SÜMER RAHİP DEVLETİNDEN DEMOKRATİK UYGARLIĞA CİLT II (287.BÖLÜM)
1- Hukukun Doğuşu ve Gelişimi Hukuk alanına girerken bu kavramdan ne anladığımı tanımlamayı gerekli bulmaktayım. Hukuk, toplumda uyulması güçle sağlanan kurallar demektir. Yazılı ve sözlü olması mümkündür. Toplumun klan ve kabilelerden oluştuğu dönemlerde hukuktan pek bahsedilmez. Töre dediğimiz ve bir bakıma doğal yasa olarak tanımlayabileceğimiz kurallara kendiliğinden uyulmaktadır. Törenin diğer adı ahlaktır. Ahlakla hukuk arasındaki fark, birisinin güçle yürütülmesi ve önceden bilinen bir müeyyideye tabi tutulması, ahlakın ise kendiliğinden herhangi bir yaptırım gücü olmadan yürümesidir. Hukuk daha çok toplumun sınıflara bölünmesiyle ortaya çıkan anlaşmazlıklara çözüm arayan kurallar sistemi olarak anlam bulmaktadır. Çeşitli taş levhalara yazılıp, kent devletinin vatandaşlarının kuralları önceden bilmelerine çalışılmaktadır. Böylelikle düzenin sürmesinde kolaylık sağlamaktadır. Daha doğuşunda hukukun iki alanı düzenlediği görülmektedir:
Devletin iç düzenini belirleyen ve vatandaşlarla ilişkilerini tahlil eden kısmına kamu hukuku denirken, vatandaşlar arası temel davranış kurallarını belirleyen hukuk şahıslar hukukudur.
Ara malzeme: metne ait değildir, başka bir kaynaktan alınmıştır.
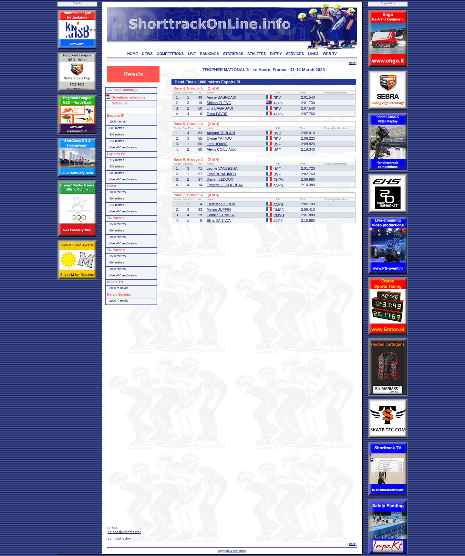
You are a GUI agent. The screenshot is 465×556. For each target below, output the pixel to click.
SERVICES (295, 54)
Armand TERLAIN (221, 133)
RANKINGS (209, 54)
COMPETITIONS (170, 54)
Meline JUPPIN (219, 209)
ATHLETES (256, 54)
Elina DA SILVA (219, 220)
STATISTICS (233, 54)
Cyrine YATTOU (219, 138)
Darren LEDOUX (220, 179)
Doğuş kaynakları, ağırlıklı olarak devleti doğuran ve hükmeden iradedir. Bunun bir kral veya meclis olması sınıfsal özünü değiştirmemektedir. Eski törelerin de sınıflı toplumla birlikte hukuk kurallarının kaynağı olarak değerlendirildiği ve önemli bir kaynak teşkil ettiği görülmektedir. Hukukla uğraşan bilge çevreleri de kural oluşturmaktadır. Bazen farklı bir dış iradenin kural koyması da hukuk kaynağı olarak rol oynamaktadır. Siyasetin veya temsilcisi kralın kendini ilahlaştırması halinde, buyrukları ilahi hukuk olarak değerlendirilmektedir. Allah buyrukları bu durumlarda mutlaklaşan siyasi iradenin büründüğü kılıf olmaktadır. İlahi hukuk aslında en eşitsiz hukuktur. Herhangi bir tartışma ve uzlaşmaya dayanmayan ve tüm gücü kendinde toplayan tanrı-kralın her sözü kanun değerinde işlem görmektedir.
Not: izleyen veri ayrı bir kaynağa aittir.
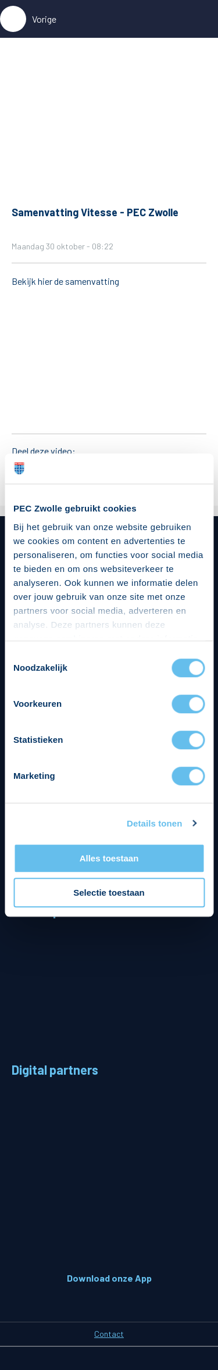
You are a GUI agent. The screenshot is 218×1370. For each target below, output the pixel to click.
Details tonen (154, 823)
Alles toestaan (109, 858)
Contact (109, 1334)
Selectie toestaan (109, 892)
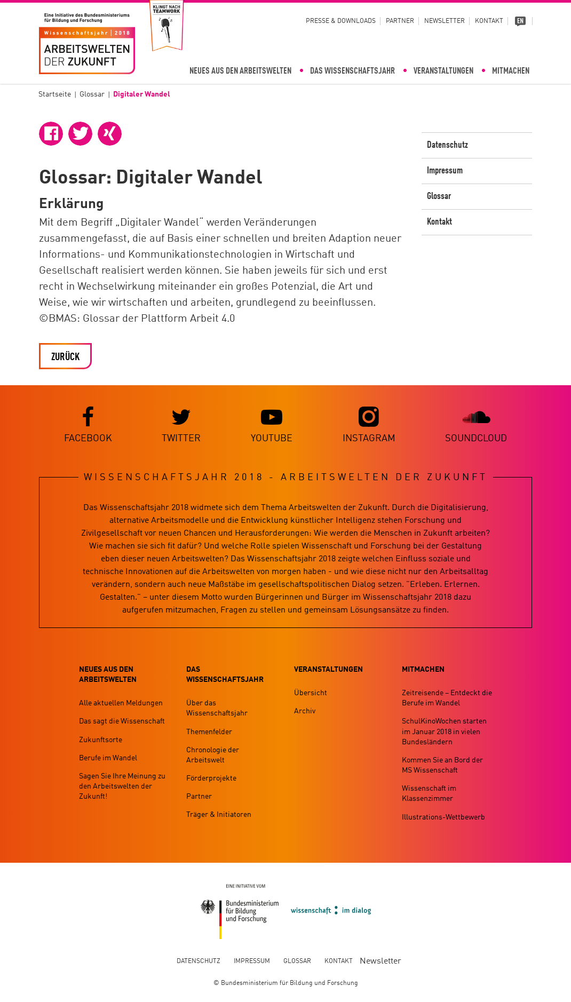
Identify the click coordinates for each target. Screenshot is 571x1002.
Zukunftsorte (100, 740)
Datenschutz (447, 145)
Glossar (92, 94)
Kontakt (489, 21)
Dolayısıyla neredeyse tek hukuk kaynağı olarak kabul görmektedir. Sümerlerle başlayan bu süreç uzun süre tüm uygarlığa damgasını vurmuş; özellikle Doğu toplumlarının ilahi kaynaklı hukuk adı altında mutlak krallık otoritesiyle yönetilmesini beraberinde getirmiştir. Hukukun en gerici biçimi olarak ilahi hukuku göstermek mümkündür. Çünkü ne töresel ne de uzlaşmacı bir özelliği bulunmaktadır. Toplumda yükselen ve tanrı kadar yüceltilen kral otoritesini tek kaynak olarak görmektedir. Doğu toplumlarının gerilemesinde, despotik yönetim tarzında ve demokratikleşmenin kolay gelişmemesinde, bu hukuk anlayışının etkisi önemli rol oynamaktadır. Hukukun asıl doğuşu ise, Roma toplumunun M.Ö 750’lerde kent devletine dönüşmesiyle başlamaktadır. Hukuk baştan itibaren kral iradesinden ziyade, toplum temsilcisi olarak seçilen konsüller tarafından oluşturulmaktadır. Kralın iradesi de hukuk doğurmaktadır; ama baştan itibaren bir gereklilik olarak Roma yurttaşlarının kendi işlerini bizzat temsilcileri vasıtasıyla belirli ve müeyyidesi olan kurallarla yönetmeleri temeldir.
Doğu Roma İmparatoru Jüstinyen dönemine (M.S 565) kadar çağa damgasını vuran Roma hukukudur ve birçok evreden geçip çağdaş hukukun temeli olarak da işlev görmüştür. Önemli olan yanı, hukuku ilahi kaynaklı olarak görmeyip, vatandaşların bizzat düzenledikleri laik karakterli bir hukuk olarak gelişmesidir. Batı uygarlığının Doğu uygarlığı karşısında üstünlük kazanmasının temelinde bu hukuk anlayışları arasındaki fark da önemli bir neden teşkil etmektedir. Laik hukuk vatandaşlık ve bireysellik bilincini geliştirerek, yurttaş bireyi devlet ve toplum karşısında daha fazla korumakta ve güçlü kılmaktadır.